▸ **How to complete this task**
In the report on disability in Iran below, what did Roya's welfare payment from the State Welfare Organization fail to cover? Please answer in one sentence.

═══ Supplied passage

Roya and Zahra’s stories show how poverty, war, inflation, internet shutdowns, and neglect turn disability into structural exclusion in Iran.
The stories of Roya and Zahra, both from inside Iran, offer a picture of life for people with disabilities in a crisis-ridden country; a place where poverty, war, inflation, internet shutdowns, and the absence of social support have turned disability into a form of structural deprivation. This report shows how economic, military, and security pressures push people with disabilities to the margins of life, stripping many of them of even the most basic possibilities of medical care, work, and independent living.
Roya: Disability, Poverty, and the Cost of Survival
Roya, 35, the mother of a one-year-old child, has lived for years with the consequences of an accident that happened when she was a child. She says she was playing in the alley when a car hit her and the driver fled. Her family, lacking financial means, did not pursue the case seriously. They thought the injury was superficial, but the result was the loss of her right leg and, later, gradual damage to her spine. Doctors eventually told her she needed spinal cord surgery. For years, she lived with pain and severe limitations. She married and made handicrafts at home to help with expenses. The meager welfare payment she received from the State Welfare Organization, Iran’s main public body for disability and social support, did not even cover the cost of her painkillers.

══════
═══ Exercise data

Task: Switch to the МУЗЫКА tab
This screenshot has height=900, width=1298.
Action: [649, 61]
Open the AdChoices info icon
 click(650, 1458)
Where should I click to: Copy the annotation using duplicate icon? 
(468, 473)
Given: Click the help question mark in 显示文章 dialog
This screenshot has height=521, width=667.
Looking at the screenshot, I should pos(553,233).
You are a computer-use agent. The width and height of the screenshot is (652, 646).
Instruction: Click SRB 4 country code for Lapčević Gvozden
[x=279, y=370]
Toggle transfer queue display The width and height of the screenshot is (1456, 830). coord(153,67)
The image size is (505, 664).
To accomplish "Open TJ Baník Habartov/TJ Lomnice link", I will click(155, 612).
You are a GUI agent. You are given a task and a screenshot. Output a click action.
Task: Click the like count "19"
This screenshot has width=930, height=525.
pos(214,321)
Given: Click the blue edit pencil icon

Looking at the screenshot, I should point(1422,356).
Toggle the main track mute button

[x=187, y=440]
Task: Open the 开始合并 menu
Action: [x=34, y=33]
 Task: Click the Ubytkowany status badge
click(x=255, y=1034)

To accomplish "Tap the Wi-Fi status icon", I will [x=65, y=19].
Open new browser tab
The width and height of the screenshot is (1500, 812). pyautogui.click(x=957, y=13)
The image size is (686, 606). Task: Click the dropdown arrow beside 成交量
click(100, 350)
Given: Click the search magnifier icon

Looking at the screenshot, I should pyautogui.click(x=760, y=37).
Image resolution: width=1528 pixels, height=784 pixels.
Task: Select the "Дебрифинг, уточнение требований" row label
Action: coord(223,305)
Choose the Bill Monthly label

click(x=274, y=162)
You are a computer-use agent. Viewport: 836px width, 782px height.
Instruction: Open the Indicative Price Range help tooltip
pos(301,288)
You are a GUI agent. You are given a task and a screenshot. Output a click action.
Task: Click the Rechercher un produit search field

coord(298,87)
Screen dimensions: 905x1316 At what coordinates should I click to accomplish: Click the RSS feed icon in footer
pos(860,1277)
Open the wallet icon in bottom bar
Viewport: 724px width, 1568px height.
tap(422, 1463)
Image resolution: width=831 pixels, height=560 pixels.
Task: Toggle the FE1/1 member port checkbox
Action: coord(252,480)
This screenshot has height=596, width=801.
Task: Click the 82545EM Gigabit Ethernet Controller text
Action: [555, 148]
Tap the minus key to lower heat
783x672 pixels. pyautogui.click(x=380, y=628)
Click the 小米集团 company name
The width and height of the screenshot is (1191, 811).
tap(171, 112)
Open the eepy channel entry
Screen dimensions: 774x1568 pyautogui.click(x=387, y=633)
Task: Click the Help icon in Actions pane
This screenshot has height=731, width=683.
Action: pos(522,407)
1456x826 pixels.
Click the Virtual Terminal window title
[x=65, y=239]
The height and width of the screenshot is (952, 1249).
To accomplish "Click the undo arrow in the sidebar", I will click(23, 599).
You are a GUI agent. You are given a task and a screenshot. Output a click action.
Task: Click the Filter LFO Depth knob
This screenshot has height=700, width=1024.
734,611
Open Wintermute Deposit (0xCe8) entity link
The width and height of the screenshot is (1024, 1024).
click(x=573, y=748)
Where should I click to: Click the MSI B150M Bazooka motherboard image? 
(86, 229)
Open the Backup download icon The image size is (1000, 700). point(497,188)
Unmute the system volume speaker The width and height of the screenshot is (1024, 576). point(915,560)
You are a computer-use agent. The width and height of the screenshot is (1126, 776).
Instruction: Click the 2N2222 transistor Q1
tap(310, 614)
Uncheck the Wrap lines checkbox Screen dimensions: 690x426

══════

▸ **Exercise output**
Her welfare payment did not even cover the cost of her painkillers.